I was getting to know him more than most others in our troop because I flew as his co-pilot in the C&C (Command and Control ship) almost every time he flew. (remember, I had asked out of the Scout platoon on my return from my stateside leave) I also flew often with our XO - Captain Bud Beauchamp (another good guy). Not so much with our Operations Officer, whos name I cannot even remember.
Major Smith and I were sort of forming a freindship, or more like older brother - younger brother. I think he was thirty one and I was twenty one. We just sort of clicked.
Then something quite unexpected happened. President Nixon ordered us into Cambodia.
This will no doubt bring about a mixed reaction from some of you - - (Kent State riots for example).
For us, having flown over a year along that southern Cambodian border, and seeing enormous build-up of NVA (North Viet Nam Army), and our monitoring of their large night-time troop flow into Viet Nam from just across that border, this was more than welcome news. Prior to this, we could not enter and engage those troops, no matter how obvious and threatening their positions were. At times we could see several companies (hundreds of men in khacki uniforms, and troop trucks parked in rows) practicing drill in the open fields less than a few hunded yards inside their border. And there were a few times whne we got into live fire exchanges with them that pulled us across the border, and we had to break off the contact and fly back across the border and leave them behind. Frustrating!

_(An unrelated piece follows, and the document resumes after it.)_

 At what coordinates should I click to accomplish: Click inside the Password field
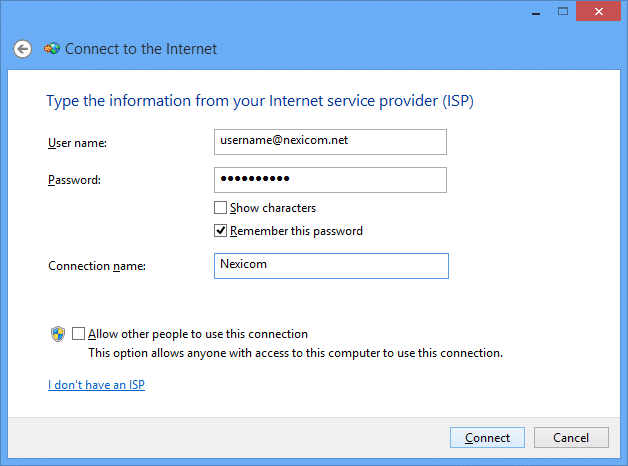coord(330,180)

Oddly, two nights before that scheduled incursion, I was called into the Major's "hooch" (about three cottages down the walkway from mine). Major Smith sat me down with Captain Beauchmp around a table (his hooch was more roomy and furnished than ours).
He began to lay out an explanation of what was about to happen in two days. In addition to the shock of this news, I was stunned that I was included in this briefing, Honestly, I was one of about 35 officers and Warrant Officers in our Troop, and I probably ranked about 25th in senority.